MIKOŁAJ ŁĄCKI

On 23 May 1946 in Warsaw, deputy prosecutor Z. Rudziewicz, with a court reporter present, interviewed the person named below as a witness. Having been advised of the criminal liability for giving false testimony, and of the wording of art. 106 of the Code of Criminal Procedure, the witness testified as follows:


Name and surname Mikołaj Łącki
Date of birth or age 30 October 1888
Names of parents Paweł and Anna
Place of residence Warsaw, Chmielna Street 25
Place of birth Łojów [Loyew]
Religious affiliation Roman Catholic
Occupation administrative employee and medical doctor
Relationship to the parties none
Criminal record none
Education Medical Faculty of the Jagiellonian University and Moscow

During the war, I was in charge of the city health service; I already worked in health institutions before the war. After the German invasion, the department was supervised by authorized German doctors (Amtsärzte) from the German municipal administration (Deutsche Stadtverwaltung).

Due to the function I performed, I had the opportunity to get first-hand experience of the ghetto, insofar as health services are concerned.

Already in 1939, the Germans started to erect walls to cordon off the Jewish district, which they called the prohibited district (Seuchen sperrgebiet). This was ostensibly to stop thespread of the typhus epidemic. The Germans maintained that the epidemic had been caused by the Jews, who, being predisposed to contract the disease, spread it across the so- called General Governorate. This issue was the subject of a special exhibition held in 1941 in the Chamber of Commerce and Industry building. Various pictures and mock-ups showed how Jews – lousy and dirty merchants or barterers – transmit typhus, how make sausage from rats, put cockroaches into bread, etc. The entire exhibition was to vilify the Jews, their customs and behaviour. The information presented was of course biased and untrue. The exhibition was to prove that Jews and typhus are overlapping notions, and hence locking up the Jews means getting typhus under control.

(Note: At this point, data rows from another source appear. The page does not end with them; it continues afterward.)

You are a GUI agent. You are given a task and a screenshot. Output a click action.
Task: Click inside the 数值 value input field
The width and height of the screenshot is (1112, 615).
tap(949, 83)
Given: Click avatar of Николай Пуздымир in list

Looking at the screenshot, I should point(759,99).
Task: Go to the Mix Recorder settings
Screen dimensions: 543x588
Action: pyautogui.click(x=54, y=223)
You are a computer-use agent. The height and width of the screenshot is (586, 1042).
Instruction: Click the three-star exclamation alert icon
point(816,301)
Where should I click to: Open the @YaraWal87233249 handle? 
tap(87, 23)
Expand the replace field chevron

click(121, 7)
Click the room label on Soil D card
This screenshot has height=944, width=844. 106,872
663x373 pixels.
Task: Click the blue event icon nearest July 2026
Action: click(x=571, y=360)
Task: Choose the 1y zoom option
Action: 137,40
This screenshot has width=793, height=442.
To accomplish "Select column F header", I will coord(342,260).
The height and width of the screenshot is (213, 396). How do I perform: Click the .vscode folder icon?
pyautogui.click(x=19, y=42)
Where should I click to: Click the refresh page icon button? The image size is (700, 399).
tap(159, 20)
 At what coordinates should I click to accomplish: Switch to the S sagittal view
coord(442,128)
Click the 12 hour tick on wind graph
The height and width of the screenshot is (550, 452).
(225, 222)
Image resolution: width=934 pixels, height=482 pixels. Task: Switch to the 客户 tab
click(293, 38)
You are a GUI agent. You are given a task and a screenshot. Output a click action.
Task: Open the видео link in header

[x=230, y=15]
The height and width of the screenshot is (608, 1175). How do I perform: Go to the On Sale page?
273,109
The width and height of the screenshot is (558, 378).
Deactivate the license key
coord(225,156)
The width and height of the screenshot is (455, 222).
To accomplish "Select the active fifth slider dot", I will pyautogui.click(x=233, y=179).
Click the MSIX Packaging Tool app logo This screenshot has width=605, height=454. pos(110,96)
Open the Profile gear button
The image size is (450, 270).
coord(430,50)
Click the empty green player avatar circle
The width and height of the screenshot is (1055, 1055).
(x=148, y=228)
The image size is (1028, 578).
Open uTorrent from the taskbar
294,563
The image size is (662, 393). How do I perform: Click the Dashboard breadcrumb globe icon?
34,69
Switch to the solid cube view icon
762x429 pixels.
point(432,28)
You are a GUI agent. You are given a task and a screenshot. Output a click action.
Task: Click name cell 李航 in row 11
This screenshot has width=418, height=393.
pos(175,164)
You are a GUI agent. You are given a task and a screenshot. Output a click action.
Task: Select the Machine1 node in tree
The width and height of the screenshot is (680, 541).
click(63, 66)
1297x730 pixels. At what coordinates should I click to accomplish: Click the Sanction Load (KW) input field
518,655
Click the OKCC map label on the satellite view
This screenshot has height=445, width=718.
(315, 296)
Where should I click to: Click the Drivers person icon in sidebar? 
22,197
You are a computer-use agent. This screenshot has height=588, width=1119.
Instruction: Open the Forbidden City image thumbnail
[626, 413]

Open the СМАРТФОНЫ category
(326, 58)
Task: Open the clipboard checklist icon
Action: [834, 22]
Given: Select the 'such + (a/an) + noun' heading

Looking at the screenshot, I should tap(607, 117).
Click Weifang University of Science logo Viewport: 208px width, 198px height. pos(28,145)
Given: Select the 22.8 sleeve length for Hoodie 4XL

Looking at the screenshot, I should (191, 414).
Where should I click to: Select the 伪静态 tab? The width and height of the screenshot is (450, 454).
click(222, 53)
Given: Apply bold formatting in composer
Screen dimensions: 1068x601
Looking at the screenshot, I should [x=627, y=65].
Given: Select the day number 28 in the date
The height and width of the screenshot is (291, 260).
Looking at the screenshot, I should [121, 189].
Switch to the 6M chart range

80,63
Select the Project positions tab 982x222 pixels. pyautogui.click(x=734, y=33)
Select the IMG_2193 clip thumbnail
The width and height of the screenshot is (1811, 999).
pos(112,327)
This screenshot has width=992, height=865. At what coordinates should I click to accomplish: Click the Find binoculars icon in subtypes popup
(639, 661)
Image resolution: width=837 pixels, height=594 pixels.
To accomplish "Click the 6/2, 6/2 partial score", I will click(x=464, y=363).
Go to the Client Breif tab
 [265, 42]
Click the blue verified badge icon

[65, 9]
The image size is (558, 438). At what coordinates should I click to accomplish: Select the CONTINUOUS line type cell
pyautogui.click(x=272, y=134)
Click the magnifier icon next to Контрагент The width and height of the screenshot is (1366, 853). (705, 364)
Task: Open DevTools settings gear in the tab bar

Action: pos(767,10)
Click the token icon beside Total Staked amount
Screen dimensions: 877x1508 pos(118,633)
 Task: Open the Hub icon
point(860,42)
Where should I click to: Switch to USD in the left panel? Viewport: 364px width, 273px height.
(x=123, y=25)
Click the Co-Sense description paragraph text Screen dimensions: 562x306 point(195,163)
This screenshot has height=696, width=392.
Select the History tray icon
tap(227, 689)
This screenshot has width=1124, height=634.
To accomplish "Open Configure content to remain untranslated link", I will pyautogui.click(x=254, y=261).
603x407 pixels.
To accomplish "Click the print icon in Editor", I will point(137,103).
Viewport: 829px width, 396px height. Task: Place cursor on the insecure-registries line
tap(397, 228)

From the epidemiological point of view, the causes of [the outbreak of] typhus were as follows:

1. Excessive concentration of impoverished and dirty citizens displaced from western Poland to Warsaw and their placement in synagogues, schools and other large premises. For instance, in one synagogue on Muranowski Square and in the street thus called there were […] about 320 people.

2. Prior to their displacement, people were deprived of virtually all their belongings, which made it impossible to change underwear.

3. Due to lack of coal, flats were unheated, and because of the extreme cold, people staying at so-called “points” (houses for refugees and the poor) could not take off their clothing for the night.

Had the displaced been allowed to stay in clean and not overcrowded rooms, sleep in beds, change their underwear and bathe, the typhus epidemic might have been stopped. For all of this, the German authorities are to blame:

1. through unnecessary resettlement of civilians,

2. by imposing limits on coal, soap and underwear and linen rations

3. by keeping the Jewish population malnourished, which lowered their resistance to disease.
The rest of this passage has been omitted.